Contudo, a obra autobiográfica de Germaine Acogny não deixa a desejar em sua significância e relevância para a atualidade e as mazelas que a cercam. Porque, através do biográfico convertido em arte, é possível enxergar que há um mundo para além da bolha que vivemos e ele está tão doente quanto o presente dentro de nossas bolhas sociais ou mais.
“Esperamos dar o exemplo de um bom lar cristão. Devemos servir como cobaias chamadas a serem assimiladas pelos europeus. Fazer como o homem branco que era um sinal de civilização. Havíamos conseguido nos despersonalizar: nossos costumes ancestrais pareciam-nos ridículos.”
— Acogny (tradução nossa)
Nous espérons donner l’exemple d’un bon ménage chrétien. Nous devons servir de cobayes appelés à s’assimiler aux Européens. Faire comme le Blanc contituait un signe de civilisation. Nous étions arrivés à nous dépersonnaliser: nos coutumes ancestrales nous paraissaient ridicules.
(texto original)
O título “À Un Endroit du Début” significa “Em Um Lugar do Início”e se fizermos uma comparação com a pauta que o espetáculo traz, que é justamente a valorização pelas raízes africanas, é possível depreender que as nossas raízes estão de fato em algum lugar, mas mais que isso, há a necessidade de encontrá-las, pois vivemos em um mundo o qual busca absorver e se apropriar de tudo e todos, de forma que gere um sistema hegemônico e manipulador. Assim, é mais que crucial que se encontre onde se está preso e que haja a valorização dessa raiz, para que não haja possibilidade futura de que se entre em um ciclo de ódio e desvalorização do não-padrão, não-padrão esse que, na verdade, o próprio indivíduo está inserido.

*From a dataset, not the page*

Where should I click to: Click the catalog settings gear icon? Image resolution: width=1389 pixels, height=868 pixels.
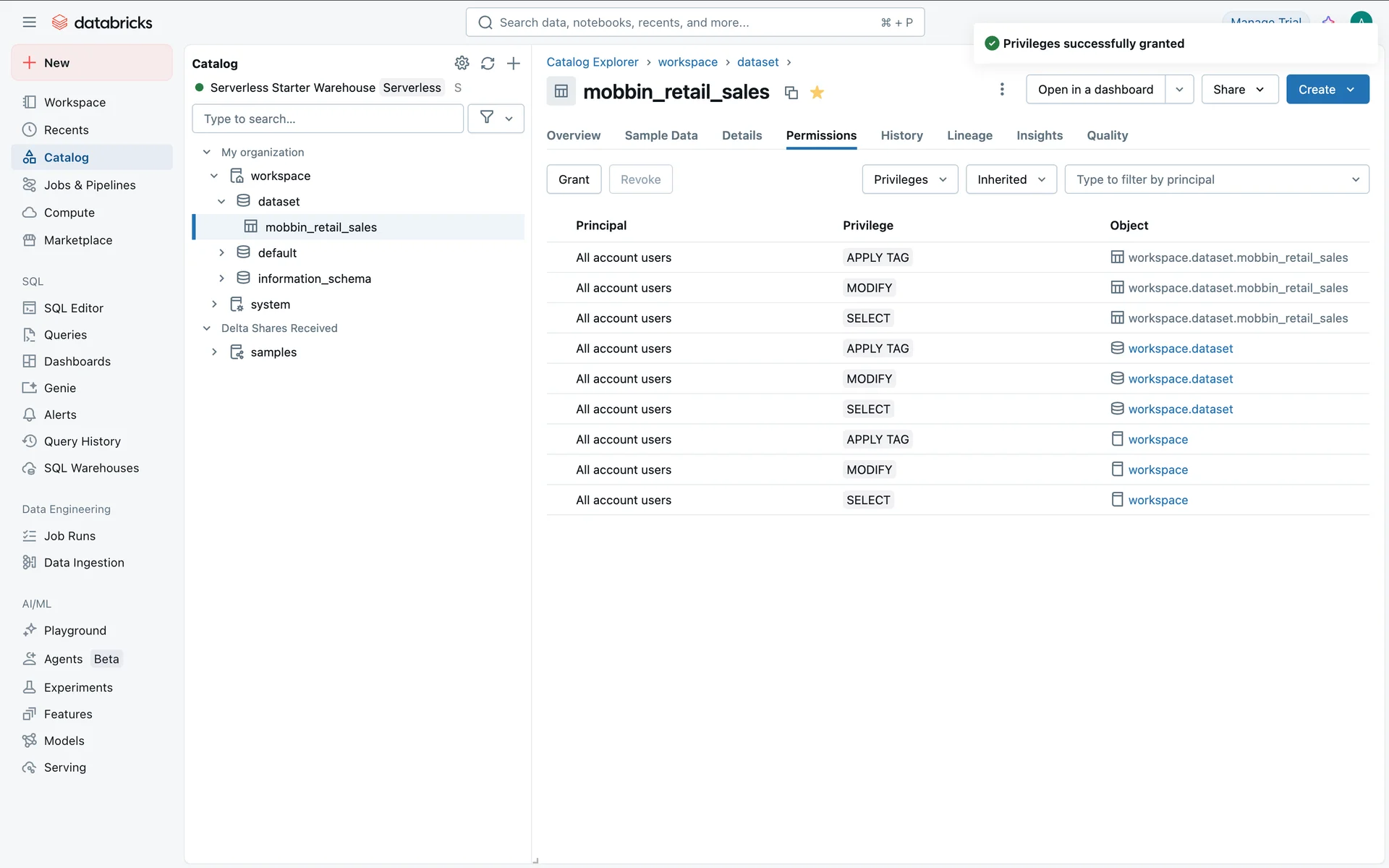pyautogui.click(x=462, y=64)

Dessa forma, o espetáculo de dança evoca em suas coreografias combinadas com o recurso musical — músicas aparentemente com vínculos à musicalidade de matriz africana e a aparição de um trecho da música “Hurt” do Johnny Cash —, um elemento de ancestralidade que é representado por movimentos simples, circulares e predominantes nas extremidades do corpo teso, mas dançante, presente no palco. Assim, os movimentos coreográficos parecem circunscrever um elo entre chão e corpo; entre chão, corpo e coração; entre chão, corpo, coração e mente. Os movimentos demonstram, em uma de suas camadas, um eterno elo entre o indivíduo e o chão — o lugar onde tocamos primeiramente a planta de nossos pés — e nos firmamos para aceitar posicionamentos, tomar posicionamentos e ir de encontro com outros posicionamentos.

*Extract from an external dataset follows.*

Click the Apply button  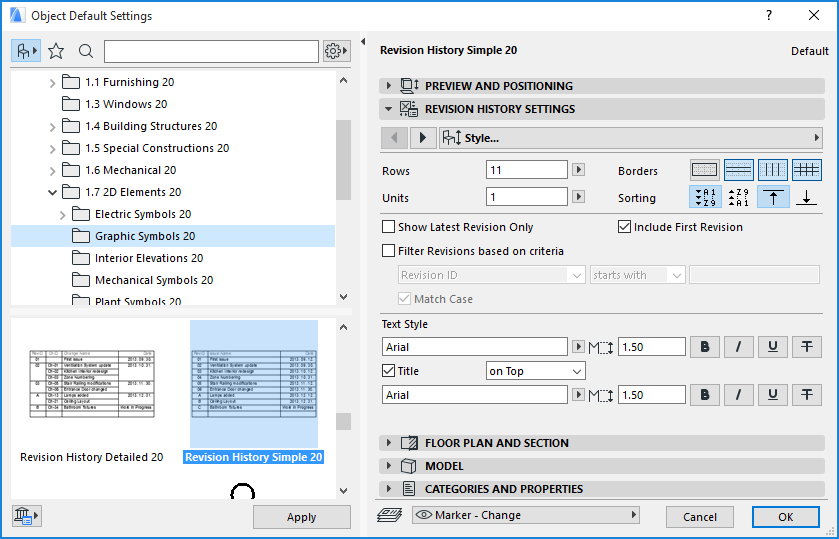(301, 517)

O espetáculo “Em Um Lugar do Início”, através de suas tantas camadas, tece uma crítica e um relato aos padrões hegemônicos existentes dentro de uma sociedade mais arcaica, porém que perduram na sociedade atual e dessa maneira machucam o corpo, alma, mente e cultura de um povo inteiro que, por muitas vezes, é induzido a se auto-demonizar devido a padrões estabelecidos por status quo, promovidos por uma cultura eurocêntrica/”american dream cêntrica”. E a partir de ideais hegemônicos supervalorizados, diversos indivíduos, todo milésimo de segundo, são marginalizados e vítimas de preconceitos velados e não velados.

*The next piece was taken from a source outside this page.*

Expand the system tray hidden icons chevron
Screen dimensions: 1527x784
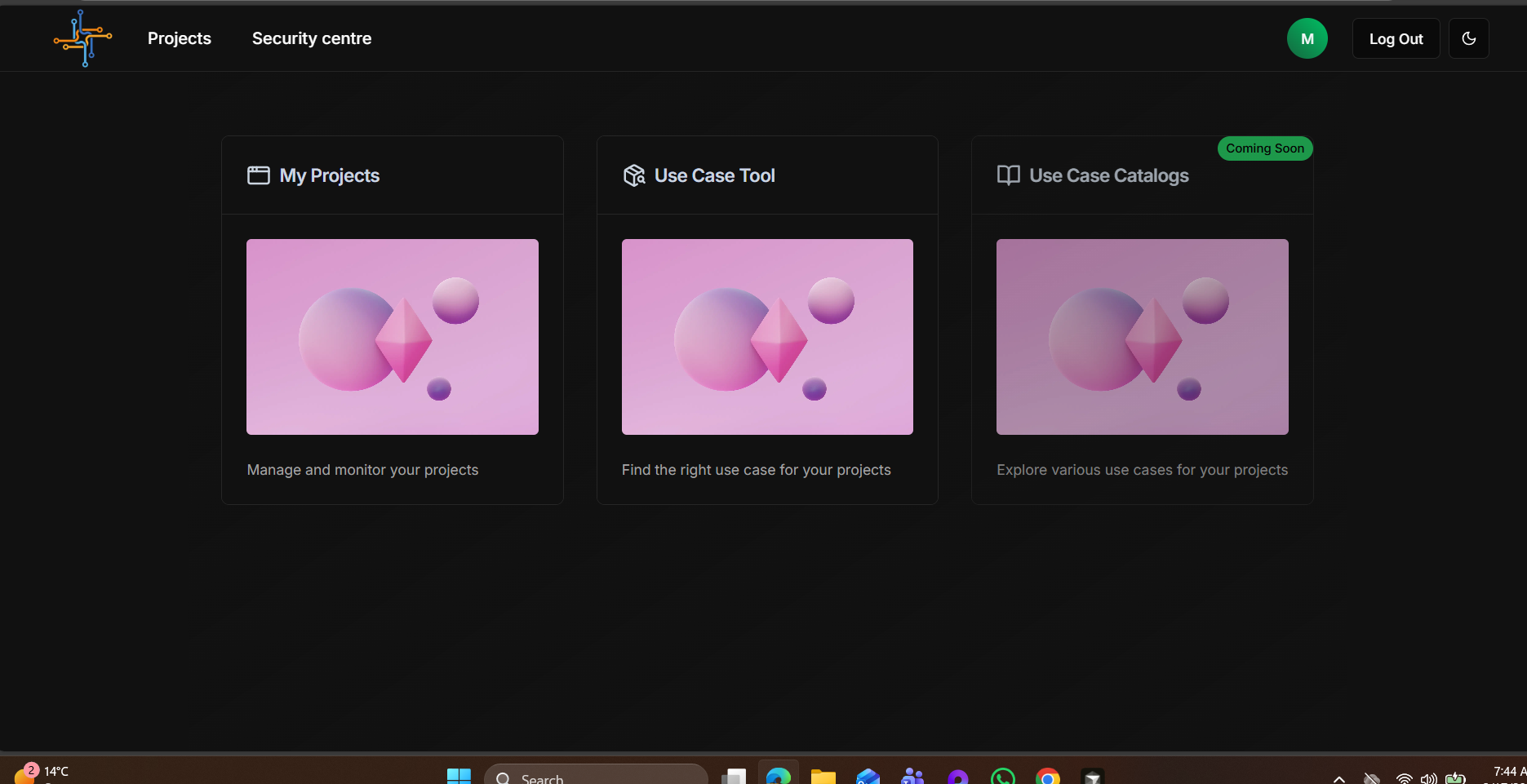pos(1338,778)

Assim, a obra artística solo de dança, emerge no palco como um grito da arte, que dessa vez atravessa o Atlântico, para tentar abrir os olhos de uma espécie inteira que se rende a padrões arcaicos pré-estabelecidos centenas de anos atrás e alicerçados em mentiras ilógicas. A obra de Acogny vem à luz como uma voz francesa, negra e feminina, falando das muitas mãos racistas que tentam silenciar a sua negritude e cortar suas raízes africanas, lindas e plenas. É possível até estabelecer um comparativo com a realidade presente no Brasil, na verdade, é possível trazer essa pauta que Acogny levanta e observar como essa mesma mazela, presente em seu espetáculo, faz-se presente no mundo inteiro, porque a sociedade, em um todo, simplesmente se esqueceu de onde veio, e não sabe para onde vai.